Esta clasificación no la inventó ningún influencer de los tantos que andan dando cátedra por ahí, sino que viene de lejos, nada menos que de los años sesenta, cuando la psicóloga Diana Baumrind describió por primera vez esos tres estilos de crianza que todavía hoy siguen vigentes en los manuales de la facultad y en los consultorios de Palermo y de Once y de Lanús, y la conversación, fíjense lo que son las cosas, no terminó ahí porque hace muy poco, mientras charlábamos después de la entrevista formal, Raschkovan me dijo una frase que a mí me resonó muchísimo y que quiero compartir tal cual me la dijo, porque resume de manera bastante hermosa por qué los límites no son un castigo ni una crueldad sino exactamente lo contrario, una forma de cuidado que nos preparó para la vida de verdad, y acá va: Los límites son indispensables para aprender a vivir en sociedad, porque la vida misma ya viene con dosis diarias de frustración, hay que ir a dormir aunque uno quiera seguir jugando, no se puede almorzar caramelos, hay que dar la mano para cruzar la calle, y todas esas pequeñas frustraciones cotidianas, sumadas una tras otra, van construyendo de a poco la tolerancia a la frustración, que es algo que no aparece por generación espontánea ni por ósmosis, sino que se aprende y se entrena desde chiquito en un entorno seguro donde el no existe y donde el adulto lo sostiene sin romperse en el intento.

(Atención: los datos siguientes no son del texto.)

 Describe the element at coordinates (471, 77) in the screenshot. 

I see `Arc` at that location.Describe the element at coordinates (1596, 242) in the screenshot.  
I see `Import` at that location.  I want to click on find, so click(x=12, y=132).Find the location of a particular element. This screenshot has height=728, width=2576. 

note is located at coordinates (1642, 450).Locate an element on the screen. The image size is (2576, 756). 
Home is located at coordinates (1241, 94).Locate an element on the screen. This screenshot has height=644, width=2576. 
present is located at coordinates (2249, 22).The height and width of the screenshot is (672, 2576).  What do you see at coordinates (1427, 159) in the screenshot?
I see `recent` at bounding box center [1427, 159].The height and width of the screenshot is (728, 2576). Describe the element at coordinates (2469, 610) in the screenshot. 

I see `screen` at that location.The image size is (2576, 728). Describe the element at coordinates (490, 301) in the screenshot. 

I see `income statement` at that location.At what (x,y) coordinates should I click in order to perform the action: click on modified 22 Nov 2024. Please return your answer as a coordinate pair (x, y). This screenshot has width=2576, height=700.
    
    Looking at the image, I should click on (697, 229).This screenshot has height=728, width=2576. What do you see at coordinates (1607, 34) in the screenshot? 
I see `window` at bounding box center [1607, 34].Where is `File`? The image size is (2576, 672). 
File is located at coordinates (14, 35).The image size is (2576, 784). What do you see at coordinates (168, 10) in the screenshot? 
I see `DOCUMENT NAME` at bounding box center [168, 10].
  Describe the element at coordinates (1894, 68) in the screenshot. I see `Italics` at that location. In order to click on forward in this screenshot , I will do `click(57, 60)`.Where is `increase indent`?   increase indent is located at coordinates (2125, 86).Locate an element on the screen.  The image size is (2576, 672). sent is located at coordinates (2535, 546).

Cierro esta nota como la empecé, volviendo al living de María Eugenia, en Villa del Parque, porque mientras charlábamos me quedó dando vueltas una idea que la propia Bellota dejó caer casi al pasar antes de cortar, como quien no quiere la cosa, y que a mí, por lo menos, me parece que vale como una especie de consigna para llevar a casa, y la idea es más o menos así: el trabajo del adulto no termina nunca en el momento en que dice no, sino todo lo contrario, ahí empieza la parte más importante, que es la de bancar el enojo, la de sostener el llanto, la de explicar por qué se decidió lo que se decidió y, sobre todo, la de quedarse al lado del pibe mientras le agarra la frustración sin escapar ni ceder ni cambiar de tema, porque acompañar en el no es, a fin de cuentas, la manera más concreta que tiene una madre o un padre de cuidar.